First: The real world is nothing like college. You are not prepared.
After driving the familiar three hours from my now-alma mater back home, I was shellshocked. I refused to believe it was over. It was just another summer break, I convinced myself. It wasn’t until September rolled around and I realized I was not packing up everything to return to school that it really hit me: I had become an adult.
I freaked out. What did I know about being an adult? How do you cook anything besides pasta? Where were my friends when I needed them? Everyone was so far away and all I felt like doing was scrolling social feed after social feed, desperate to live vicariously through the new class of seniors.
You have two options: freak out or embrace it. Or both. There’s nothing wrong with spending an evening bingewatching Disney movies and eating cookie dough because dammit, adulthood is hard, and you miss college.
Then: I moved on. It took time—almost an entire year—but I realized that not doing final papers at 3 a.m. was kind of okay. Because I wasn’t running around trying to do homework, I could actually pursue what I love: writing. It wasn’t until I graduated that I had the time to focus on something completely different.

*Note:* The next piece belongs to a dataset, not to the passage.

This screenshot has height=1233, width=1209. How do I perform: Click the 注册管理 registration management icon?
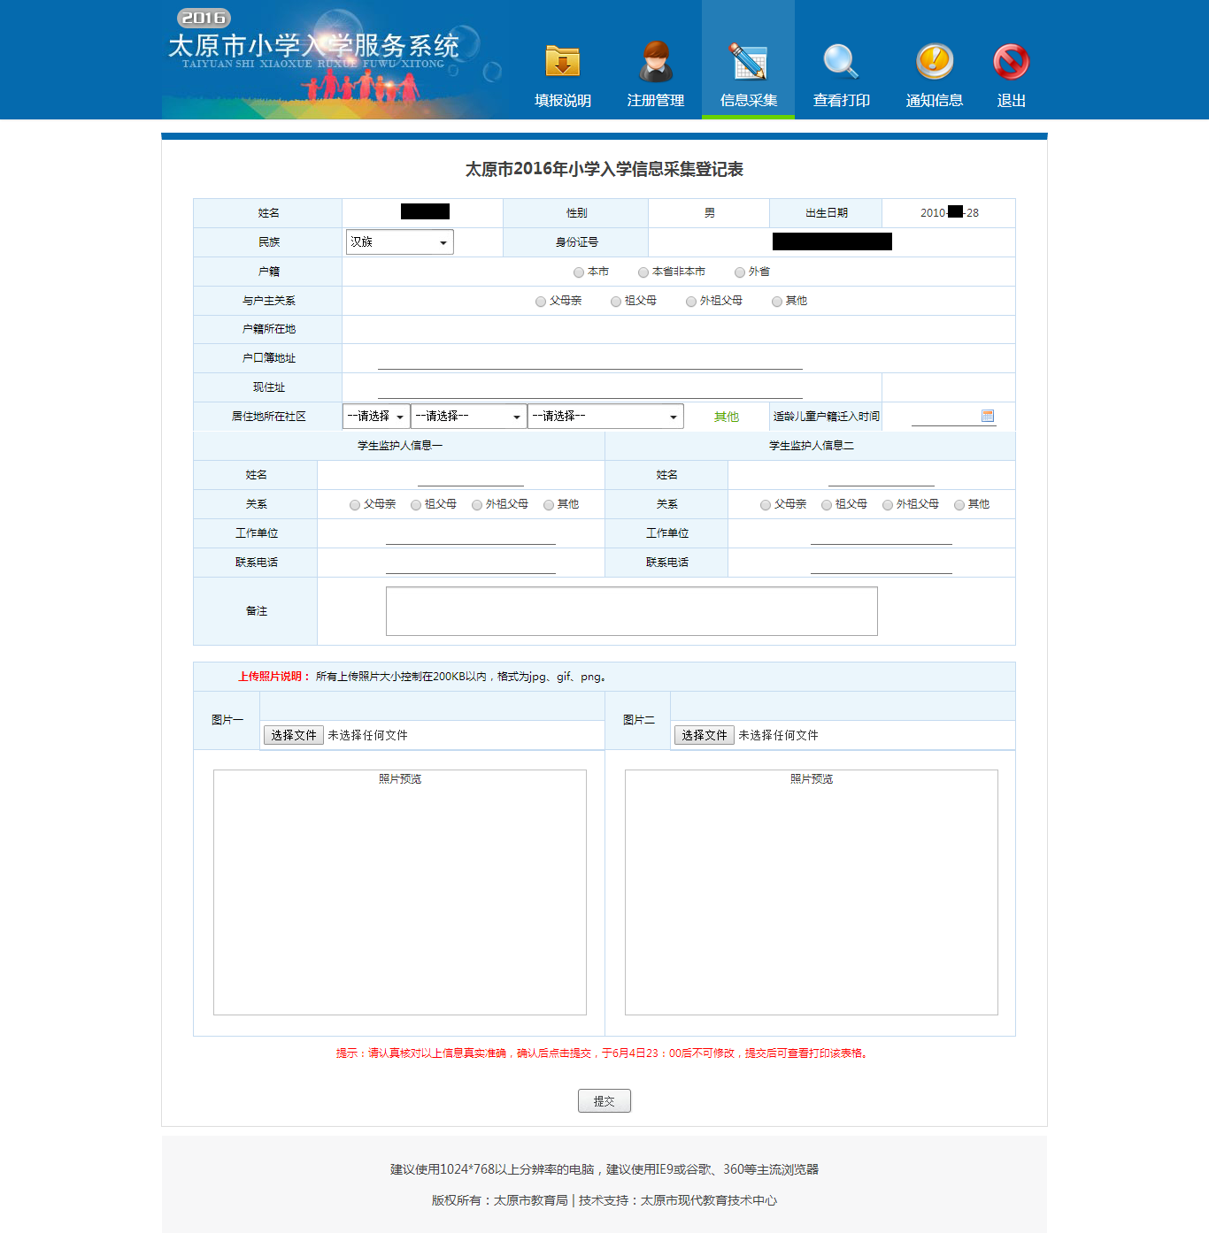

Embrace the fact that you don’t know what you’re doing.
Unless you went to culinary school or became an accountant (in both cases, power to you) you will be dramatically unprepared for the real world. Health insurance. 401k. Cooking for yourself. It’s seriously overwhelming. And there’s more to come.
The good news? You have Google, and your parents didn’t. We have the world of information at our fingertips—use it! Whether that’s watching Youtube videos of how to cut an onion or reading up on different health insurance plans, you’ve got this. After all, if you can whip out a 10-page final paper on adrenaline and Redbull after two days of no sleep, you can do this.
Second: It’s going to be okay.
Whether you’re spending your last few days alternating between sobbing and partying or have already skipped town, you’ve just completed a major chapter in your life. Give it the attention it’s due.
My biggest regret of senior week and graduation was not taking the time to say goodbye. I was so emotional about all of the lasts that I didn’t take the time to sit down and talk to many of my friends. Now all we have is the occasional WhatsApp and Facebook post, especially with those of my friends volunteering, teaching, or working abroad. I can’t talk to those people face-to-face anymore, and I wish I had taken the time to do so before I left.
Instead, I worried about what I was missing and rushed from party to party and activity to activity, desperate to get my mind off of the impending doom of graduation.
Stop for a second and do as Ferris Bueller advises: look around a bit, and relish it. Stop worrying about the next for focus on the now. You won’t remember what you wrote your final paper on, but you will remember staying up all night to stargaze on the quad.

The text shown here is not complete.